DNA甲基化修饰的异常是肿瘤基因组最常见的表观遗传学改变之一,主要表现为全基因组广泛低甲基化与抑癌基因的高甲基化。基因启动子区的异常甲基化可以作为高灵敏度的肿瘤生物标志物用于肿瘤的早期诊断、疗效观察及预后判断。HCC癌组织中CTNNA2启动子区呈现去甲基化表现(图6D),癌组织中CTNNA2的高表达可能与启动子区的低甲基化相关,但仍需进一步的实验证实,且CTNNA2的甲基化水平作为肿瘤生物标志物也需要大样本人群的验证。

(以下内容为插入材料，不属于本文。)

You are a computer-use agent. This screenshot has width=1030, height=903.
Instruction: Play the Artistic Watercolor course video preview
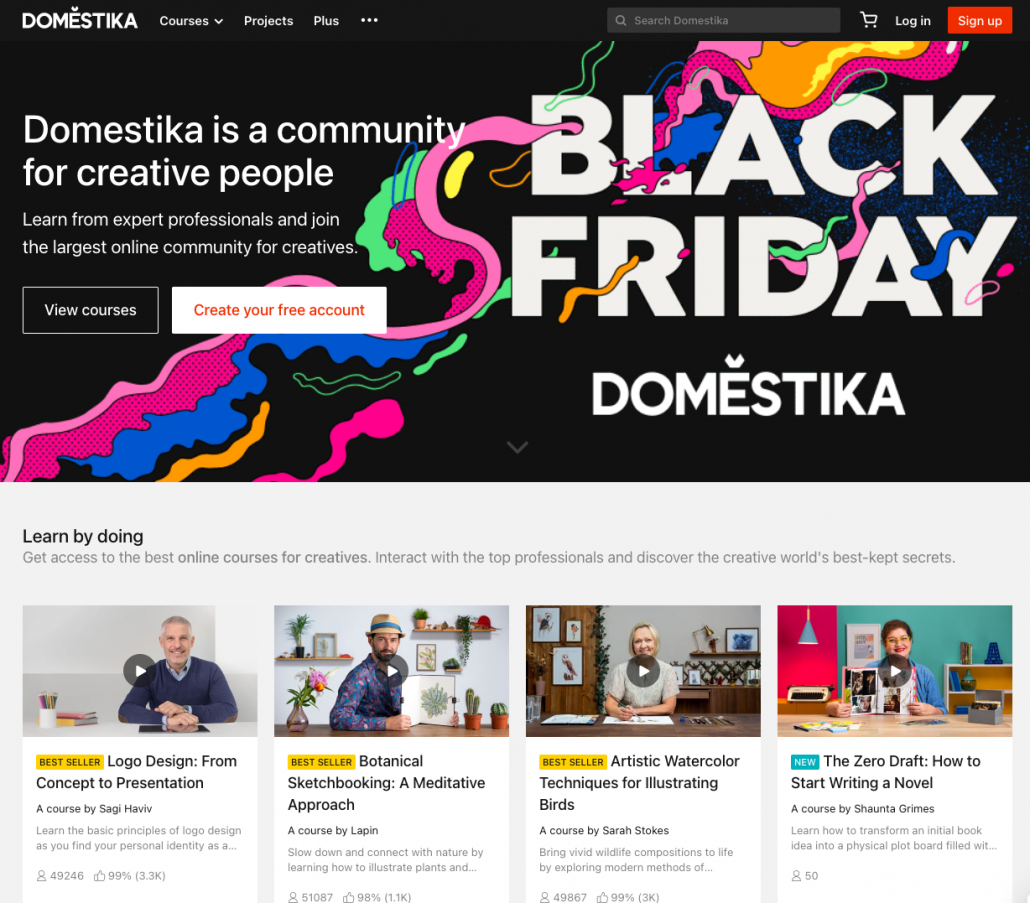point(643,671)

最后,免疫蛋白组学分析结果显示,30种CTNNA2抗原多肽可与MHC-Ⅰ结合(图8B),表达丰度偏高的IFHQEKSK可作为候选肿瘤疫苗,但仍需后续合成多肽诱导CD8+T细胞活化和杀伤肿瘤靶细胞和动物体内实验证实其免疫原性,并且在高表达CTNNA2的患者肿瘤和外周血中检测针对相应抗原多肽的特异性T细胞。肿瘤免疫浸润和T细胞有效杀伤是目前免疫治疗成功的关键。过继细胞疗法(adoptive cell transfer,ACT)包括嵌合抗原受体T细胞免疫疗法和T细胞受体(TCR)嵌合型T细胞(TCRT)疗法。二者均通过基因改造的手段提高T细胞对特异性肿瘤细胞抗原的识别和杀伤[11-12]。Stadtmauer等[13]最新报道,利用CRISPR技术,敲除编码内源性T细胞受体的TCRα和TCRβ以减少TCR的错配明显提高了其免疫原性。然而CART、TCRT、双特异性抗体(bispecific T-cell engager,BiTE)等发挥的免疫增强作用均依赖于识别肿瘤细胞表面的特异性抗原,CTNNA2可作为理想抗原进一步进行基因工程改造,进而成为有效的肿瘤免疫治疗手段之一[13-14]。
综上所述,本研究首次发现CTNNA2在HCC中表达,为其可能作为HCC的肿瘤疫苗提供了初步的理论探讨,然而,参与调控肝癌中CTNNA2基因的具体的生物学和免疫原性的功能有待后续进一步的实验证实。